A time line of rival interisland carriers Hawaiian Airlines Inc. and Aloha Airlines:

>> Nov. 11, 1929: Inter-Island Airways Ltd., predecessor to Hawaiian Airlines, makes Hawaii's first commercial flight to Maui and the Big Island as thousands gather at Honolulu's John Rodgers Airport to witness two eight-passenger Sikorsky S-38 amphibian biplanes take to the skies.

>> 1941: Inter-Island changes its name to Hawaiian Airlines.

>> 1946: Aloha Airlines' predecessor, Trans-Pacific Airlines, is formed. Three years later, it launches scheduled interisle flights with DC-3 trips to Kauai, Molokai, Maui and the Big Island.

>> 1958: Real estate developer Hung Wo Ching buys a 10 percent stake in the nearly bankrupt Trans-Pacific Airlines, renaming it Aloha Airlines, and leads it to success. Ching serves as chairman of the publicly held company's board from the mid-1960s until he converts it to a private company in 1987.

>> February 1961: The president of Hawaiian Airlines, Arthur D. Lewis, predicts bankruptcy for the local airline, which lost its bid for a proposed state-subsidized interisland air ferry. He urges the state and federal government to subsidize both companies or encourage a merger.

>> 1966: Hawaiian Airlines brings Hawaii its first pure jet interisland aircraft, the McDonnell Douglas DC-9, which remains the backbone of the airline's interisland fleet.

>> April 1971: For the second time in 13 months, Hawaiian Airlines withdraws from negotiations on a merger agreement with Aloha, the smaller airline.

>> July 1972: Aloha sues Hawaiian, charging monopolistic activities. Hawaiian later counter-sues.

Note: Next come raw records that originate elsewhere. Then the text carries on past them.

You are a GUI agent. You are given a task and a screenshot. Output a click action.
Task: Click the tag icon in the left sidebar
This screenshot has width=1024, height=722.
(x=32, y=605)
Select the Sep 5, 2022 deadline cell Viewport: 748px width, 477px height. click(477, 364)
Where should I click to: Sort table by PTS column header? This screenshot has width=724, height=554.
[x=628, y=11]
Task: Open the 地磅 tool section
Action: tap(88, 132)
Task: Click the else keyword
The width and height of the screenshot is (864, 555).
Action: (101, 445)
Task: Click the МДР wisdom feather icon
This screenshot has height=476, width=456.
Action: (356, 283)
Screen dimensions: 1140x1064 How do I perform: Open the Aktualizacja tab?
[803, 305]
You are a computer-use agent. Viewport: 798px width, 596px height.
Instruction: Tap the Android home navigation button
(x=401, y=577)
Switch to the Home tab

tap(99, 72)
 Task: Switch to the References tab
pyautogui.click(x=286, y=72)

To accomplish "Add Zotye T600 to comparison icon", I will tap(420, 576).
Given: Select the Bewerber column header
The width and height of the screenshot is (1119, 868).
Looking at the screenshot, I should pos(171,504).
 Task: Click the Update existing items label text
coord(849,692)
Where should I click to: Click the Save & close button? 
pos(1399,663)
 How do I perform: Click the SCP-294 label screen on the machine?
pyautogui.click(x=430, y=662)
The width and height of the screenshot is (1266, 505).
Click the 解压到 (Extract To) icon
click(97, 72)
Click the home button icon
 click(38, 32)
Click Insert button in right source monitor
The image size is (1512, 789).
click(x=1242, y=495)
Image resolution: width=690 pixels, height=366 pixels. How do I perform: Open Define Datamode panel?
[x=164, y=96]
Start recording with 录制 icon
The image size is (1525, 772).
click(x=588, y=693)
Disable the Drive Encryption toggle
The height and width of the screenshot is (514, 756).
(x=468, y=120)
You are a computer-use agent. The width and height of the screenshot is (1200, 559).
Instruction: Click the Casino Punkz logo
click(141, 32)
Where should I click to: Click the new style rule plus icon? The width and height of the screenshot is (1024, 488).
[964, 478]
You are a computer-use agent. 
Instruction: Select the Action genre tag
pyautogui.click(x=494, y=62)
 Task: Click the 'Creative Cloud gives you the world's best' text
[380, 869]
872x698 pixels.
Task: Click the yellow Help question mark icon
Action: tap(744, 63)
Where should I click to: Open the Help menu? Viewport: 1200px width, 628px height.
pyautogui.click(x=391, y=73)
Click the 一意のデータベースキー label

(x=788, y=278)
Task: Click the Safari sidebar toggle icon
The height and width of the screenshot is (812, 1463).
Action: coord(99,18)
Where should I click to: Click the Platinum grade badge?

>> February 1975: Bringing an end to the 3-year-old lawsuits, Aloha wins $4.5 million in damages.

>> 1985: Hawaiian adds flights to Las Vegas via Los Angeles. It flies seven charter flights a week between Honolulu and Las Vegas for Vacations Hawaii.

>> April 1988: Aloha and Hawaiian halt talks of a merger, in which Aloha expressed interest in acquiring Hawaiian, the larger carrier. Hawaiian Electric Industries and developer Chris Hemmeter had earlier explored the possibility of acquiring Hawaiian, but without success.

>> 1991: United Airlines, which began regular flights to Hawaii in 1947, backs away from entering the interisle market after meeting heavy resistance from the state administration, its congressional delegation and the local airlines.

>> September 1993: Hawaiian files for Chapter 11 bankruptcy. It emerges from reorganization a year later.

>> January 1996: Mainland investor group Airline Investors Partnership buys a majority stake in Hawaiian Airlines for $20 million. John W. Adams becomes board chairman.

>> February 1997: Hawaii Visitors & Convention Bureau President Paul Casey announces he will step down to become the president and chief executive of Hawaiian Airlines, replacing Bruce Nobles, who resigns after leading the company out of bankruptcy.

>> November 1998: Aloha reduces its daily schedule by 10 flights to 168 interisland trips and announces 5 percent reductions in its work force even as its privately owned parent, Aloha Airgroup Inc., reports its net profit jumped to $4.9 million from $1 million for the first nine months of the year.

>> February 2000: Aloha launches mainland flights to Oakland, Calif., extending them a year later to Las Vegas.

>> Post-Sept. 11: Hawaiian cuts its interisland and mainland flights by 20 percent and lays off about 430 employees. Aloha cuts interisland flights by 25 percent and lays off 250 workers. At the same time, the airlines receive their first multimillion-dollar installments from a $15 billion federal aid package for airlines. In November, the competing airlines are granted an antitrust exemption that lets them coordinate schedules, make mutual security arrangements and collaborate in other ways for more efficiency.

>> Yesterday: The longtime rivals announce plans to merge, pending regulatory approvals.